Poisoning is preventable! Sadly, every day, two children die and over 300 children (aged 0 to 19) are treated in an emergency department as a result of being poisoned. There are simple steps that you and parents can take to prevent poisoning. Among them is educating parents, 90% of poison incidents happen at home.

Prevent Poisoning

Poison Help Line – Free Expert Advice 24/7

Specially trained nurses, pharmacists, and physicians staff poison control centers and provide multilingual translation services in 161 languages. Last year, Poison Control provided assistance to nearly 3 million callers. Nearly 80% of these calls were for children younger than 5 years old.

If you need to call the Poison Help Line, follow these simple steps:

First steps 

  • If the person is not breathing, call 911. 
  • If the person inhaled poison, get him or her fresh air right away. 
  • If the person has poison on the skin, take off any clothing the poison touched. Rinse skin with running water for 15 to 20 minutes. 
  • If the person has poison in the eyes, rinse eyes with running water for 15 to 20 minutes. 
  • Do not use activated charcoal when you think someone may have been poisoned. 

Calling Poison Help 

  • Do not wait for signs of poisoning before calling Poison Help (1-800-222-1222), which connects you to your local poison center.  
  • Stay calm. Not all medicines, chemicals, or household products are poisonous. Not all contact with poison results in poisoning. 
  • Make sure to have the container of the product you think caused the poisoning nearby. The label has important information. 

Be ready (if you can) to tell the expert on the phone: 

  • The exposed person’s age and weight 
  • Known health conditions or problems 
  • The product involved 
  • How the product contacted the person (for example, by mouth, by inhaling, through the skin, or through the eyes) 
  • How long ago the poison contacted the person 
  • What first aid has already been given 
  • Whether the person has vomited 
  • Your exact location and how long it would take you to get to a hospital 

Nine out of every 10 poisonings for children ages 12 and younger involve medication errors or unsupervised children taking medicine on their own.

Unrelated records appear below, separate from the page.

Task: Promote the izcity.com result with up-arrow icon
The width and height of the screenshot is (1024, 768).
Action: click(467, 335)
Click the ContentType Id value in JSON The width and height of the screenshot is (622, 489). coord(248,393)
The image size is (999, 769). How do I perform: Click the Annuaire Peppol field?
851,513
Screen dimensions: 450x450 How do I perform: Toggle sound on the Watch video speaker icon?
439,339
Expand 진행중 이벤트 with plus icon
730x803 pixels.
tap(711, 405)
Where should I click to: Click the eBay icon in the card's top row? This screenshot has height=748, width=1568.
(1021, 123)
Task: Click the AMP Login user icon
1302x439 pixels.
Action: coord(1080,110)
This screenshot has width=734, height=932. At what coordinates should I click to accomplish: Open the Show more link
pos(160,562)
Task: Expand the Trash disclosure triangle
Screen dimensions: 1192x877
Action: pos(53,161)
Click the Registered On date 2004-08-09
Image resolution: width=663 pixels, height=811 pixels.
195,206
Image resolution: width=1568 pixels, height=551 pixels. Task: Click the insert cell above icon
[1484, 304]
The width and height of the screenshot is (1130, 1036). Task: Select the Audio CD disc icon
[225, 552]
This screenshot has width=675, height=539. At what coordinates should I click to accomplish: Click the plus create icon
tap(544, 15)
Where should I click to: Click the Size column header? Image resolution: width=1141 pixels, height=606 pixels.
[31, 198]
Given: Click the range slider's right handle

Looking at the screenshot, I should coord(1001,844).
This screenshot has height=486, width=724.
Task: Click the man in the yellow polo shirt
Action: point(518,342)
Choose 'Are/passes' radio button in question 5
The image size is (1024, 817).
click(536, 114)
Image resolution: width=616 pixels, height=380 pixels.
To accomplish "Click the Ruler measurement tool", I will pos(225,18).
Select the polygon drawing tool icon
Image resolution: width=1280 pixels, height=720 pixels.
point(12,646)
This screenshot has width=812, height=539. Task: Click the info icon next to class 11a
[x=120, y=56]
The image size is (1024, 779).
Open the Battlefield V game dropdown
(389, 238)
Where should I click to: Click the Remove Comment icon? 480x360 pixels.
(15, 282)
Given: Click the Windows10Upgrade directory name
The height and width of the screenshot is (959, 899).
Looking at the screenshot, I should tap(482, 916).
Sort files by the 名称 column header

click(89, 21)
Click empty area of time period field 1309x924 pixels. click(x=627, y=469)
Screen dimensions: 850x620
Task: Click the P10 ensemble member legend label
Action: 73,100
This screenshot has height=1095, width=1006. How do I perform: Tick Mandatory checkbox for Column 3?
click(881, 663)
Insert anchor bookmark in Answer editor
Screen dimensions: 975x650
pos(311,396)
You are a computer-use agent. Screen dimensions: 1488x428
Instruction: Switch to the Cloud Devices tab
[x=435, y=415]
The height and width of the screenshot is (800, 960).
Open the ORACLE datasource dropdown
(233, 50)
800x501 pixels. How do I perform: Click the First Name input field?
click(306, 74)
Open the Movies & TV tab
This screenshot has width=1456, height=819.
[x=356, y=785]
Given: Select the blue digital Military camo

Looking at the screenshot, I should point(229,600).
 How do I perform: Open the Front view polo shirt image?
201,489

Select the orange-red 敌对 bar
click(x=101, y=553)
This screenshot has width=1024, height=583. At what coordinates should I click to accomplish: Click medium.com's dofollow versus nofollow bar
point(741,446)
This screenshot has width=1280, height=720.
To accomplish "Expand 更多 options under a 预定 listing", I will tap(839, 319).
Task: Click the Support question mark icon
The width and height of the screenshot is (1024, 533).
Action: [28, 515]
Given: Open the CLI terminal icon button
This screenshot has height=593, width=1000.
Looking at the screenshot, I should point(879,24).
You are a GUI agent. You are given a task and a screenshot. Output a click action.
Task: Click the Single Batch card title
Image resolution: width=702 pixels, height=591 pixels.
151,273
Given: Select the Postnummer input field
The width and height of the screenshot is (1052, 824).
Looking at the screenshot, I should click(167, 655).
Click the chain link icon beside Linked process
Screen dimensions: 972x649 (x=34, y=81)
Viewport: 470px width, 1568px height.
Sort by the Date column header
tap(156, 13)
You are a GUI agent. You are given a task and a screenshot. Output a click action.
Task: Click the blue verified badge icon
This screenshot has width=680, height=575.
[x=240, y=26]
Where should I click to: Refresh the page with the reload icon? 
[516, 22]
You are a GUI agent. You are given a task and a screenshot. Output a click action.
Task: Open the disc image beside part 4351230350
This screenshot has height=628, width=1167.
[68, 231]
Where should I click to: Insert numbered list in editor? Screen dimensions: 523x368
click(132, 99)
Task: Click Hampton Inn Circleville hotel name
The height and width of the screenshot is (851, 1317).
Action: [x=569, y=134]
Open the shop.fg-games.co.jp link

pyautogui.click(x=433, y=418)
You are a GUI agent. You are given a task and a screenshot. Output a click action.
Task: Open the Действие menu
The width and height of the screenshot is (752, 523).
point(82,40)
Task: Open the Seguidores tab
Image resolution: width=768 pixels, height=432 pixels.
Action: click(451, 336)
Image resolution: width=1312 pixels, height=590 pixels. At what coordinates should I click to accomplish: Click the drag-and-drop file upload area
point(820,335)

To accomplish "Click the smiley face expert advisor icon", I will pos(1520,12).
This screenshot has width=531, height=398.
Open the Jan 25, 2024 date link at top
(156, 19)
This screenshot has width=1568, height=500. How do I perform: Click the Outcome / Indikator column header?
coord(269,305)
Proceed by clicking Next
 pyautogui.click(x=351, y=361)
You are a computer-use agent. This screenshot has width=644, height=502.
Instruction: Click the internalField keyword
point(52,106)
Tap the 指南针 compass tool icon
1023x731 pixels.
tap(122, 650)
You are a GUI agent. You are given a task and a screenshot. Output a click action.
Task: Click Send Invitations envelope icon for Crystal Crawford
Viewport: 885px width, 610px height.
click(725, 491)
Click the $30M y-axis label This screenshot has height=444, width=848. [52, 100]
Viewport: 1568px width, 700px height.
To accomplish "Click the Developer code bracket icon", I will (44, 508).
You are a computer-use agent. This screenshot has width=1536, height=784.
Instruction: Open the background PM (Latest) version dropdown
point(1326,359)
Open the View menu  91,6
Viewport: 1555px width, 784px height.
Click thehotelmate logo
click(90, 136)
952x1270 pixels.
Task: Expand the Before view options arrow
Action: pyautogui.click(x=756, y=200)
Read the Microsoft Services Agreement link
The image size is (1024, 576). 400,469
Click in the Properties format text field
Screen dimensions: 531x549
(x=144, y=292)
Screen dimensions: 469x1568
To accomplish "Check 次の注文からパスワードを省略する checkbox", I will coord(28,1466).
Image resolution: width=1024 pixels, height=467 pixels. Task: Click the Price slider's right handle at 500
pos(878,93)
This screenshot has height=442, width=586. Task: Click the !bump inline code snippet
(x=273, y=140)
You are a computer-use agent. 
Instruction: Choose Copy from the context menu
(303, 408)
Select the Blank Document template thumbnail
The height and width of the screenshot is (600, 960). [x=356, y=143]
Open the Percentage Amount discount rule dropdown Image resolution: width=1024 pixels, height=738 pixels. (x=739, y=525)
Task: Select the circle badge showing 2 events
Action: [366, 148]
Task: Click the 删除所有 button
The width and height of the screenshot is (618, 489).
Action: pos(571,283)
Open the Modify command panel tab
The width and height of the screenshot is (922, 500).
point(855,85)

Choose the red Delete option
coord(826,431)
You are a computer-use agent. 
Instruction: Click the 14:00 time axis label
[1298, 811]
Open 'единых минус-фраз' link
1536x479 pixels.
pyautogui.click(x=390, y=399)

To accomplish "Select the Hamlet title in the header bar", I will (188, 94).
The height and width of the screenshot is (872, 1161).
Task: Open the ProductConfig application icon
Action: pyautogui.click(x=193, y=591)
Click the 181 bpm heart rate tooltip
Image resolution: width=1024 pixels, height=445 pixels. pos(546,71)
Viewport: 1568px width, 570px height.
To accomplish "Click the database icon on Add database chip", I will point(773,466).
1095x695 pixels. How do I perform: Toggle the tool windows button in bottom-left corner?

Prevent Poisonings from Medication

Lock medications up and away
Keep medicines in their original packaging. Place medications away from food, in a location where children can’t see or get them. While most medications have child-resistant lids that can make it more difficult for children to open the medication packaging, no packaging is completely child-proof. That is why it is essential that medications are stored out of sight and reach of children.

Follow the label
Read label directions carefully when giving medicines to children. Contact the doctor or pharmacist if you have questions about dose, frequency or potential interactions.

Get rid of unneeded medications
Once medications have expired or are no longer needed, safely dispose of them. This includes prescription drugs and over the counter drugs, vitamins, and supplements. You should not flush medications down the toilet, but instead dispose of them through a drug take-back program. Contact your local pharmacy or public health department to learn of the options in your area.